Example: A new, non-AOSP system process must access a HAL on which AOSP relies.

This is similar to the system-image-only extension example, except new system components may interact across the system/vendor interface. Policy for the new system component must go in system/sepolicy/private, which is acceptable provided it is through an interface already established by AOSP in system/sepolicy/public (i.e. the types and attributes required for functionality are there). While policy could be included in the device-specific policy, it would be unable to use other system/sepolicy/private types or change (in any policy-affecting way) as a result of a framework-only update. The policy may be changed in a framework-only OTA, but will not be present when using an AOSP system image (which won't have the new system component either).

vendor-image extensions that serve new system components

Example: Adding a new, non-AOSP HAL for use by a client process without an AOSP analogue (and thus requires its own domain).

Similar to the AOSP-extensions example, policy for interactions between system and vendor must go in the device/manufacturer/device-name/sepolicy directory shipped on the vendor partition (to ensure the system policy has no knowledge of vendor-specific details). You can add new public types that extend the policy in system/sepolicy/public; this should be done only in addition to the existing AOSP policy, i.e. do not remove AOSP public policy. The new public types can then be used for policy in system/sepolicy/private and in device/manufacturer/device-name/sepolicy.

Keep in mind that every addition to system/sepolicy/public adds complexity by exposing a new compatibility guarantee that must be tracked in a mapping file and which is subject to other restrictions. Only new types and corresponding allow rules may be added in system/sepolicy/public; attributes and other policy statements are not supported.

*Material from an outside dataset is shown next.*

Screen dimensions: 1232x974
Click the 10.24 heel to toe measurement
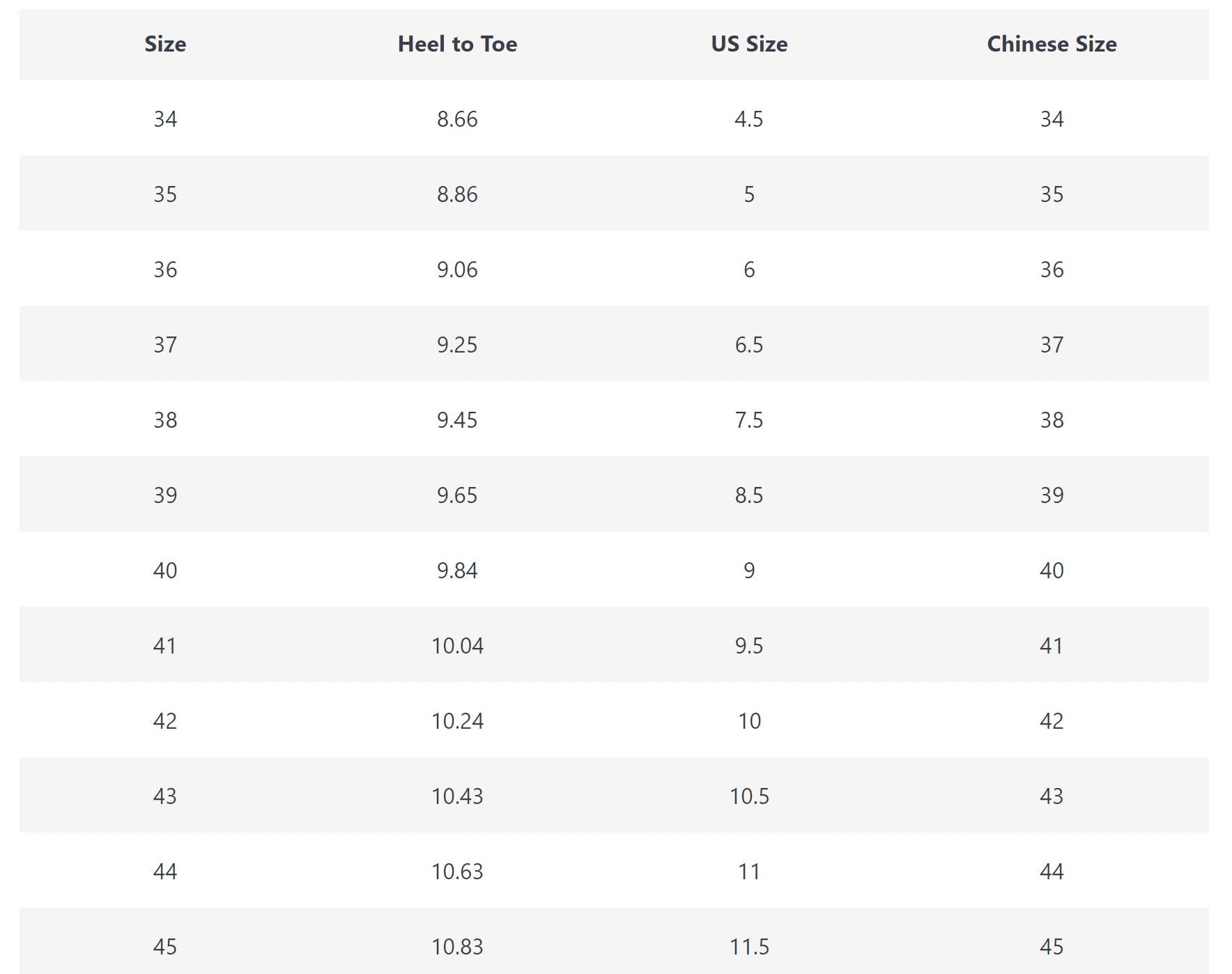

In addition, new public types cannot be used to directly label objects in the /vendor policy.

Unsupported policy scenarios

Devices launching with Android 8.0 and higher do not support the following policy scenario and examples.

Additional extensions to system-image that need permission to new vendor-image components after a framework-only OTA

Example: A new non-AOSP system process, requiring its own domain, is added in the next Android release and needs access to a new, non-AOSP HAL.

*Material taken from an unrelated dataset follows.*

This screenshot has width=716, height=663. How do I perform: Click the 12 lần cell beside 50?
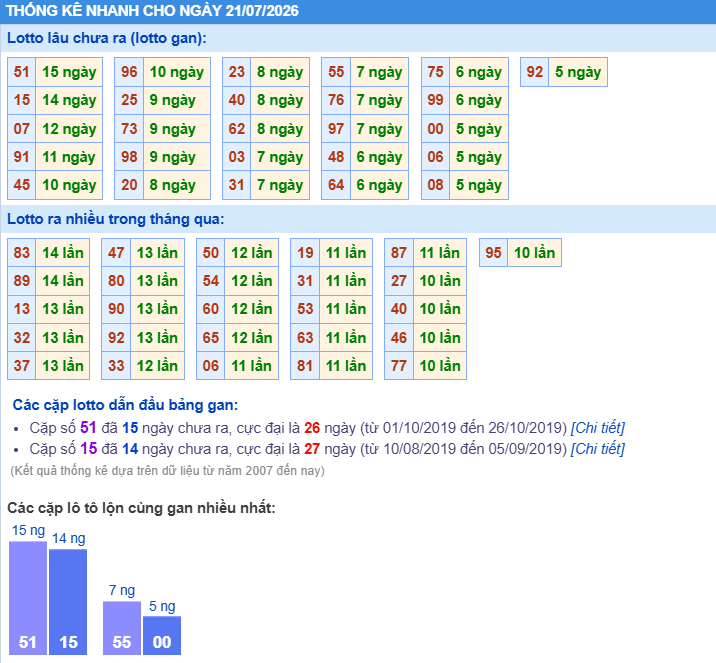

Similar to new (non-AOSP) system and vendor components interaction, except the new system type is introduced in a framework-only OTA. Although the new type could be added to the policy in system/sepolicy/public, the existing vendor policy has no knowledge of the new type as it is tracking only the Android 8.0 system public policy. AOSP handles this by exposing vendor-provided resources via an attribute (e.g. hal_foo attribute) but as attribute partner extensions are not supported in system/sepolicy/public, this method is unavailable to vendor policy. Access must be provided by a previously-existing public type.

Example: A change to a system process (AOSP or non-AOSP) must change how it interacts with new, non-AOSP vendor component.

The policy on the system image must be written without knowledge of specific vendor customizations. Policy concerning specific interfaces in AOSP is thus exposed via attributes in system/sepolicy/public so that vendor policy can opt-in to future system policy which uses these attributes. However, attribute extensions in system/sepolicy/public are not supported, so all policy dictating how the system components interact with new vendor components (and which is not handled by attributes already present in AOSP system/sepolicy/public) must be in device/manufacturer/device-name/sepolicy. This means that system types cannot change the access allowed to vendor types as part of a framework-only OTA.